Düsseldorf. . Die Landesregierung verspricht, Gymnasiasten zu entlasten. Klappt das nicht, droht ein Debakel bei der Landtagswahl 2017. Alternativen sollen her.

Die SPD-Landtagsfraktion arbeitet an einem Plan B zum umstrittenen „Turbo-Abitur“. Falls die versprochenen Entlastungen für die achtjährige Gymnasialzeit (G8) im Laufe des Schuljahres 2015/16 nicht griffen, werde man über alternative Möglichkeiten nachdenken, kündigte Fraktionsvize Eva-Maria Voigt-Küppers am Dienstag überraschend an. „Wenn G8 scheitern sollte, haben wir Antworten, wie es weitergehen soll“, so Voigt-Küppers. Die Regierungsfraktion von Ministerpräsidentin Hannelore Kraft (SPD) könne „nicht fünf Jahre die Hände in den Schoß legen“.

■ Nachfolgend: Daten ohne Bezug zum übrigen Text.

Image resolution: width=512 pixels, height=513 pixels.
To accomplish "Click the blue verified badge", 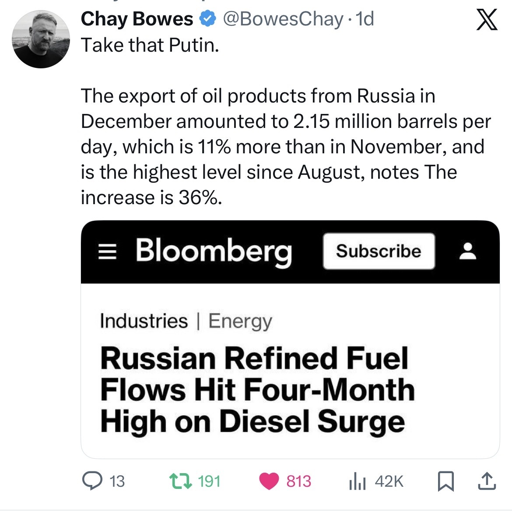I will pyautogui.click(x=207, y=19).
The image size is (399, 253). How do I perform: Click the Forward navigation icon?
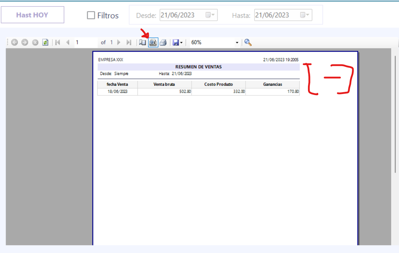25,43
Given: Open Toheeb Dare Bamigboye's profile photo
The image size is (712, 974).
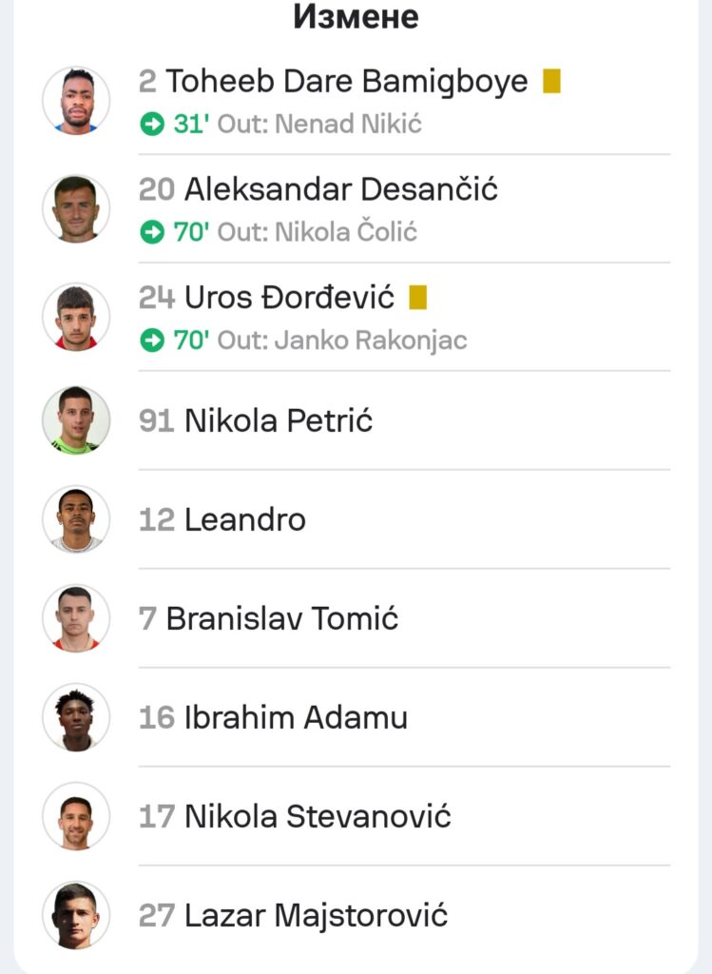Looking at the screenshot, I should click(x=76, y=100).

Bereits Ende August wollen die Bildungspolitiker der SPD bei einer Klausurtagung über mögliche Alternativen zum zwölfjährigen Abitur diskutieren. Der Blick in andere Bundesländer zeige, dass es Mischmodelle wie eine Wahlfreiheit zwischen G8 und G9 gebe oder eine Art „G achteinhalb“, sagte Voigt-Küppers.

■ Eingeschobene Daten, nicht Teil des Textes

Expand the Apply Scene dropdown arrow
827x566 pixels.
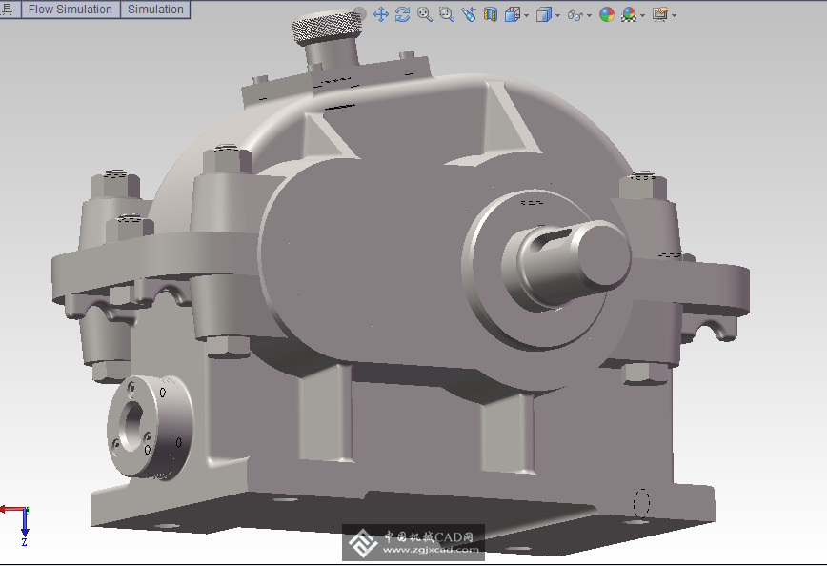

Entlastungen bisher an vielen Schulen noch nicht umgesetzt

Schulministerin Sylvia Löhrmann (Grüne) hatte Ende vergangener Woche einräumen müssen, dass zum Start des neuen Schuljahres an vielen Gymnasien die versprochenen Entlastungen beim „Turbo-Abitur“ noch nicht umgesetzt sind. „Schulentwicklung braucht Zeit“, hatte Löhrmann erklärt. Die 613 Gymnasien in NRW mit der auf acht Jahre verkürzten Gymnasialzeit seien bei der Begrenzung von Hausaufgaben, Nachmittagsunterricht und Klassenarbeiten „unterschiedlich weit vorangeschritten“.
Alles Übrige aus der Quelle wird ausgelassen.